BioWorld International Correspondent
SYDNEY, Australia - Metabolic Pharmaceuticals Ltd. now is looking for a pharmaceutical partner after what it said is a successful Phase IIb trial of its weight-loss treatment.
However, criticism from analysts over statistical significance caused the company to issue a second announcement Friday to clarify sections of the first.
Part of the second statement said that within 24 hours of the first announcement the company had received "unsolicited requests for meetings and further data from several major international pharmaceutical companies with whom Metabolic has been discussing this project for over a year."
The company's stock had a wild ride. On the day of the announcement the stock price jumped 30 percent to A$2.50 (US$1.90) before settling back to A$2.04. After the criticism of the trial became known, the stock fell to A$1.20, then bounced back to end the week on A$1.50.

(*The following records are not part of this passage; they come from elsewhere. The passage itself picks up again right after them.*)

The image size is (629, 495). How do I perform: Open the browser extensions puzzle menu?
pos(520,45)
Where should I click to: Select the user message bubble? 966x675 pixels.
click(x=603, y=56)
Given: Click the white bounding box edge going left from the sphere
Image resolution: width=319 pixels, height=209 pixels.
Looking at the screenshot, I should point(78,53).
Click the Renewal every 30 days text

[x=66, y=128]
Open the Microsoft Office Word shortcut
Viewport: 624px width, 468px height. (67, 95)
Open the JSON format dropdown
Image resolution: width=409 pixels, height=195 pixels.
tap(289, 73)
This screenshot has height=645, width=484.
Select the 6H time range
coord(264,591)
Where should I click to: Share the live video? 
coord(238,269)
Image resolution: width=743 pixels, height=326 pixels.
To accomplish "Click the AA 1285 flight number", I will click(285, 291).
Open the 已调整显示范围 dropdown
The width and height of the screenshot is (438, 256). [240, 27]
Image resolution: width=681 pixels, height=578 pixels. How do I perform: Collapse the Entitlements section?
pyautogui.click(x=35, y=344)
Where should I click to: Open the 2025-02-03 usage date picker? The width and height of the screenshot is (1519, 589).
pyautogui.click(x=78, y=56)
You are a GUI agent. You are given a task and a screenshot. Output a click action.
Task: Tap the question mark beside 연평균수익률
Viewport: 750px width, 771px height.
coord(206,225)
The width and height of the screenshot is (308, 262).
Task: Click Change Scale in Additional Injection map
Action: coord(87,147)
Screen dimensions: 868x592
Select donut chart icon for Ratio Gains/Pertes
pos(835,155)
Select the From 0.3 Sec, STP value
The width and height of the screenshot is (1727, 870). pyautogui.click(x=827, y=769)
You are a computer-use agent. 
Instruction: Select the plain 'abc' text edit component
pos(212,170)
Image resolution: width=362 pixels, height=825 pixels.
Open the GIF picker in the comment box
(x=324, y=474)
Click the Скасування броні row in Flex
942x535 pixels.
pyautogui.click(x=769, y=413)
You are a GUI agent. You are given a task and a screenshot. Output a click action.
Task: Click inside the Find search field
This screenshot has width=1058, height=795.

Scott Power, an analyst at the Brisbane office of ABN-Amro, said that Metabolic's stock price had proved "volatile," but now the company had to see what deal it could get.
"The next step is for the company to package up the data it has and negotiate a deal," Power said.
Repeated calls to Metabolic were not returned.
In the initial statement on the 300-person trial involving daily oral dosing of a treatment based on a fragment of the human growth hormone, Metabolic said that the average weight loss during the 12-week trial was about 2.8 kilograms. That result is almost three times the weight loss for the placebo group and was achieved with no significant side effects.
In addition, the weight loss continued throughout the trial, rather than slowing toward the end as it has for other drugs, indicating that longer trials might result in larger weight loss.
The company said that overall weight loss in excess of the placebo treatment was slightly more than indicated by the published data for the market leader, Xenical, marketed by F. Hoffmann-La Roche Ltd., of Basel, Switzerland. But it is understood that Xenical can cause gastrointestinal problems.
The second-ranking drug on the market, appetite suppressant Meridia (Abbott Laboratories, of Abbott Park, Ill.) records slightly more weight loss but has adverse effects on heart rate.
Metabolic issued the second release to counter a report by an analyst that pointed to the primary analysis of the connection between weight loss and dosage of the treatment, known as AOD9604. The primary analysis found that there was a 90 percent chance the 1-mg daily dose (the dose that gave the best result) induced weight loss - less than the 95 percent confidence called for in statistical significant results.
The more sensitive secondary analysis gave a result of 99 percent, but a Phase III trial would require a 95 percent result on the primary analysis to gain marketing approval.
Metabolic's reply stated that the primary result is very close and in any case, recent clinical trials were not Phase III, but Phase II and aimed at providing evidence to justify further development. That objective was achieved, it said.